Raw data below:

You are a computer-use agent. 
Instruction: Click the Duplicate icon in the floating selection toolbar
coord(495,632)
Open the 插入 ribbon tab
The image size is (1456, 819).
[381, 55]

End of Raw data.

What to work on => The records above should be restated word for word in their entirety.

Exercise output =>
You are a computer-use agent. 
Instruction: Click the Duplicate icon in the floating selection toolbar
coord(495,632)
Open the 插入 ribbon tab
The image size is (1456, 819).
[381, 55]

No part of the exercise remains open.